Lately, I’ve been thinking a lot about book covers. For me, good covers combine art and text into an overall concept that evokes an intellectual/emotional response. Together, the cover elements create a theme while the individual components hint at important details. A good cover draws the reader in with the promise of a certain type of story and entices him/her to read the descriptive blurb.
What makes a good cover good?
A good cover sets an expectation. It indicates to the reader what kind of story he/she will encounter: simple, complex, vibrant, romantic, secretive, paranormal, edgy, contemporary, historical, fantasy, etc. It conveys what settings and concepts will be encountered.
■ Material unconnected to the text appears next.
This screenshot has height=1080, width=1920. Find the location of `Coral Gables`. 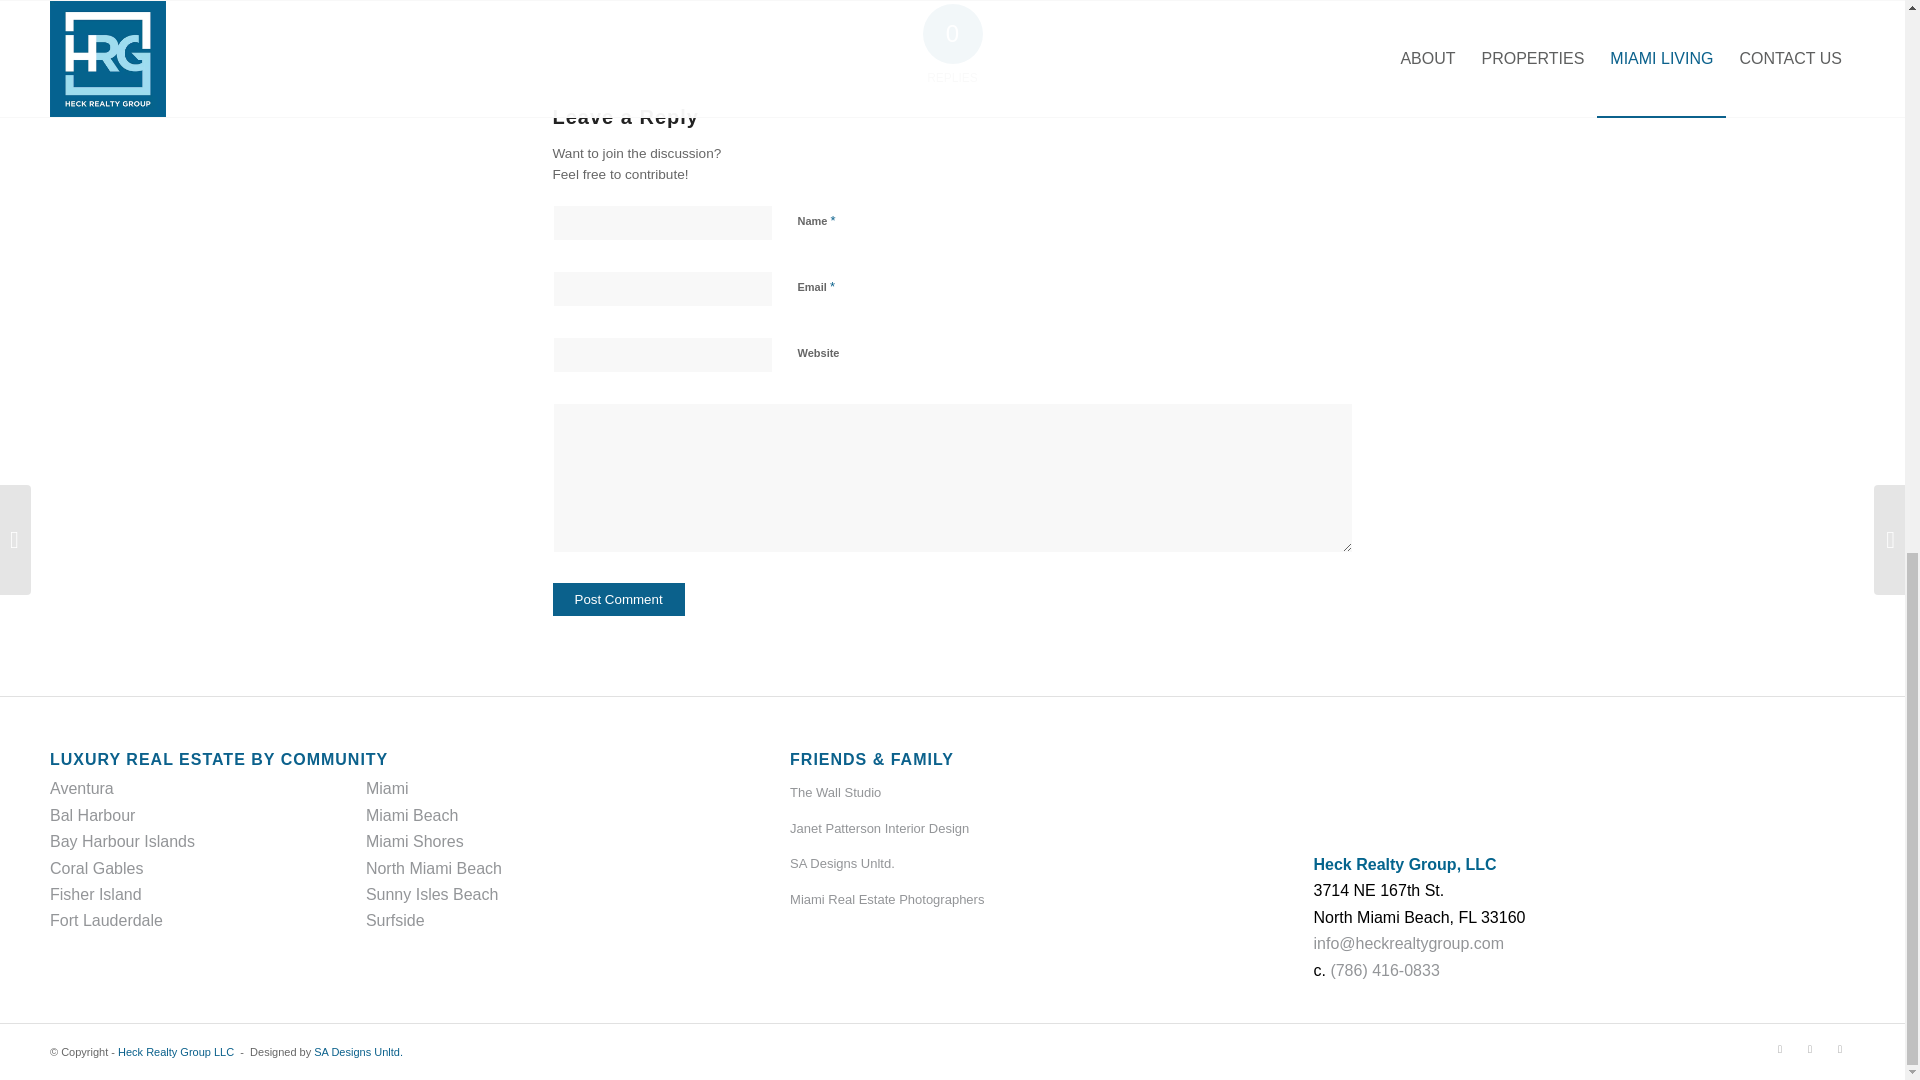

A good cover sets a mood. Is it dark? Light? Playful? Angsty? Sweet? Mysterious? Bereft? Stark? Powerful? Scary? Spiritual?
A good cover is a riddle. A good cover makes the reader ask himself/herself questions: Who are these people and why are they so happy? What’s the secret he’s keeping? Why is she so sad? What’s so important about the object on the cover? What does the symbolism stand for?
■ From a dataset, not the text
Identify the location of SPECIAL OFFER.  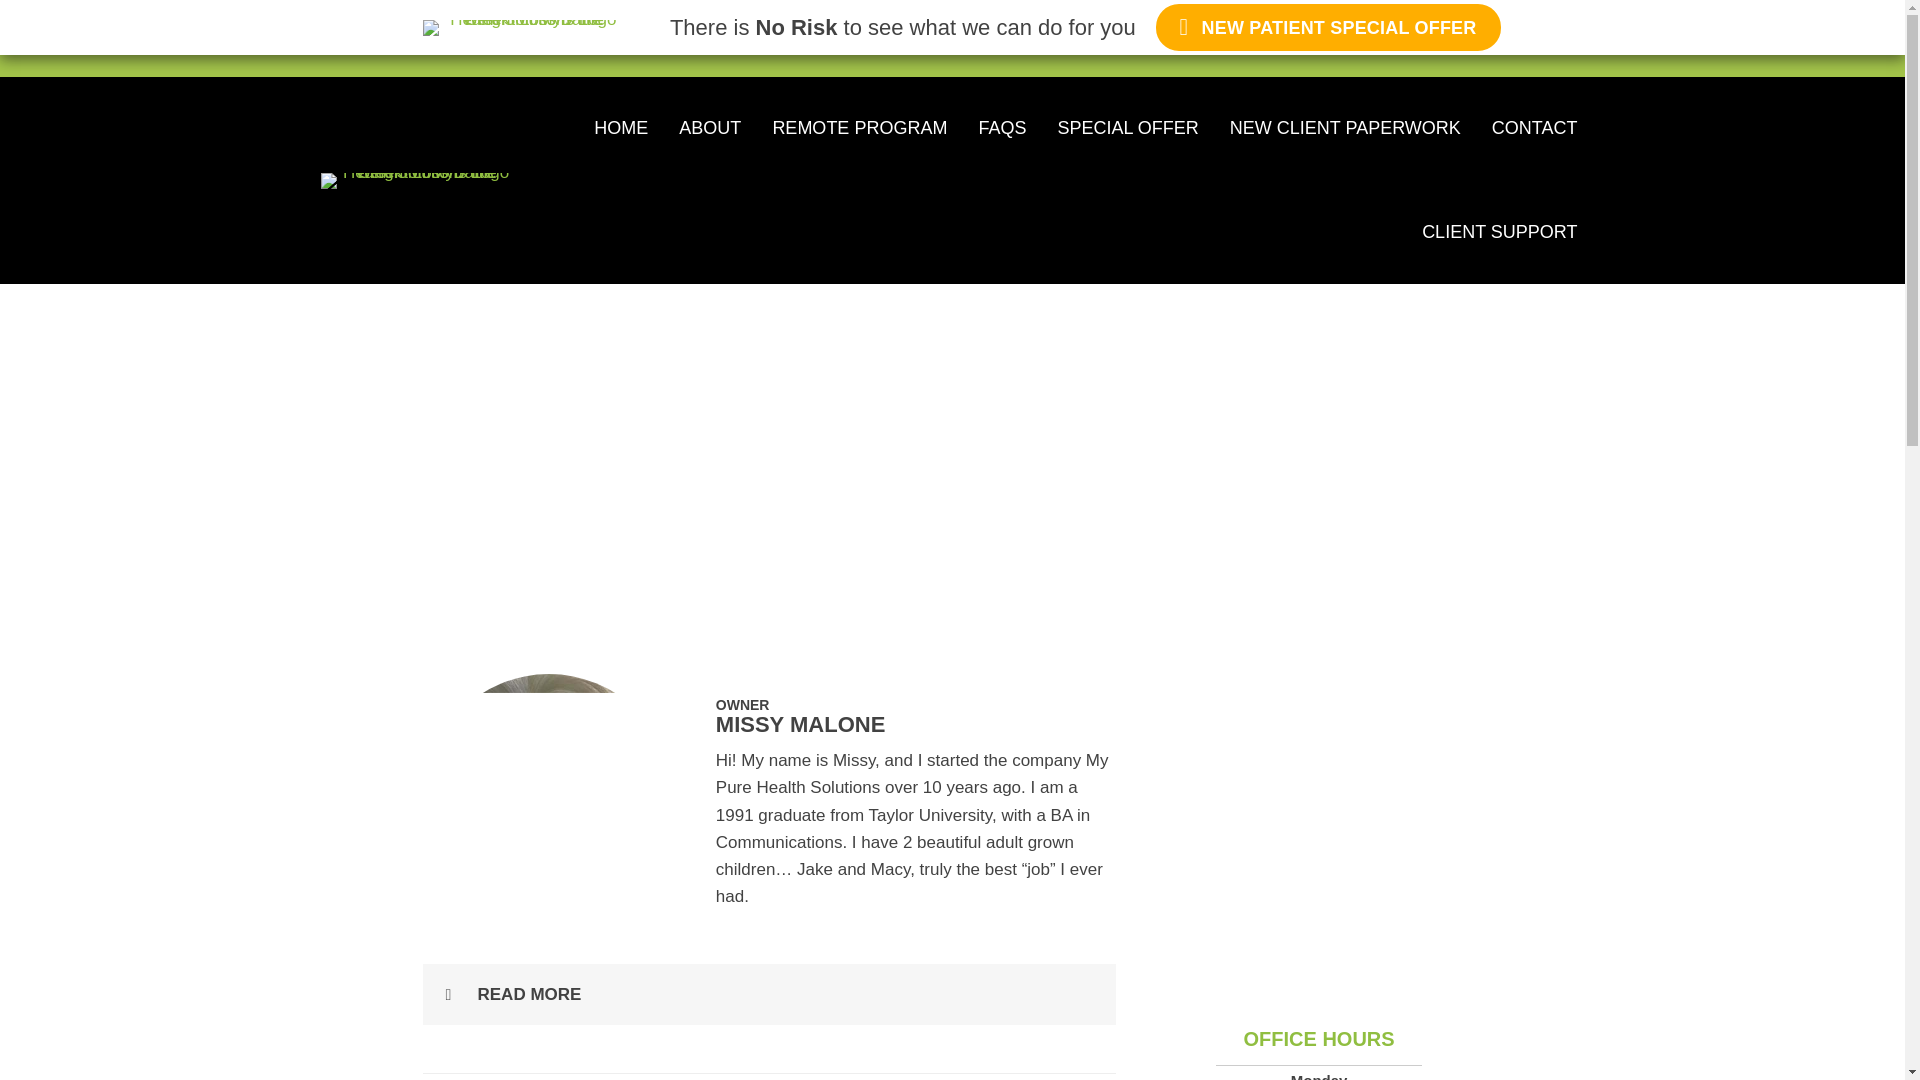
(1128, 128).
A good cover entices the reader to action: It makes them want more information about the story. They have questions that need to be answered and hopes that the story will deliver on its promise. They have to turn the book over and read what it’s about.
A good cover is the reader’s first opportunity to bond with your story. Author endorsements, bestselling claims, and stylistic designs are intended to appeal to a certain type of reader. These elements build trust with the reader before they’ve even opened the book.
Here are some of my favorite covers:
Cassandra Clare’s City of Bones: Who is this hot guy existing in Technicolor above the world we know? Oooh, Holly Black likes it—it must be good! Other thoughts: fantasy elements, complex world building, urban, gritty and beautiful.
Water for Elephants by Sara Gruen: (we’ll skip the movie tie-in version and go to the original cover). Whimsical with an air of mystery. Vibrant. To me the boots covey power and an element of being untouchable but the story centers around someone watching from the outside. I’m intrigued. Love the curve of the word “ELEPHANTS.” It feels more majestic than the rest of the text, like a beast with a mind of its own. The NY Times bestseller claim reassures me the story will be worth reading.
Lisa McMann’s Wake: Dark. Cold. Distorted. Disturbed. Nightmares. Stark.The reflection of the text makes me think the bad dreams bleed over into waking. I want to know who’s having the nightmares and why.
Melissa Marr’s Wicked Lovely: the beauty of the flowers contrasted by the distorted beauty of the holder. Darkness lurks around the edges. The font is lovely (for me, this sets expectations for beautiful prose—and Melissa delivers).
Hunger Games by Suzanne Collins: Militaristic. Austere. Symbols hint at sci-fi/futuristic. The bird is important—why? The unique block font makes me think rigid, asymmetric, unfamiliar—maybe dystopian.
Perfect Chemistry by Simone Elkeles: Dark love story. Edgy. Definitely contemporary. Title font makes me think blurring social lines—shaking things up a bit.
Conclusion: If I am self-publishing, I need a top-notch cover design that conveys my book’s theme and makes promises my story will deliver.
Mood: Excited about tomorrow’s big cover reveal—and kind of sickish about it, too!
Your Turn: What are some of your favorite covers and why?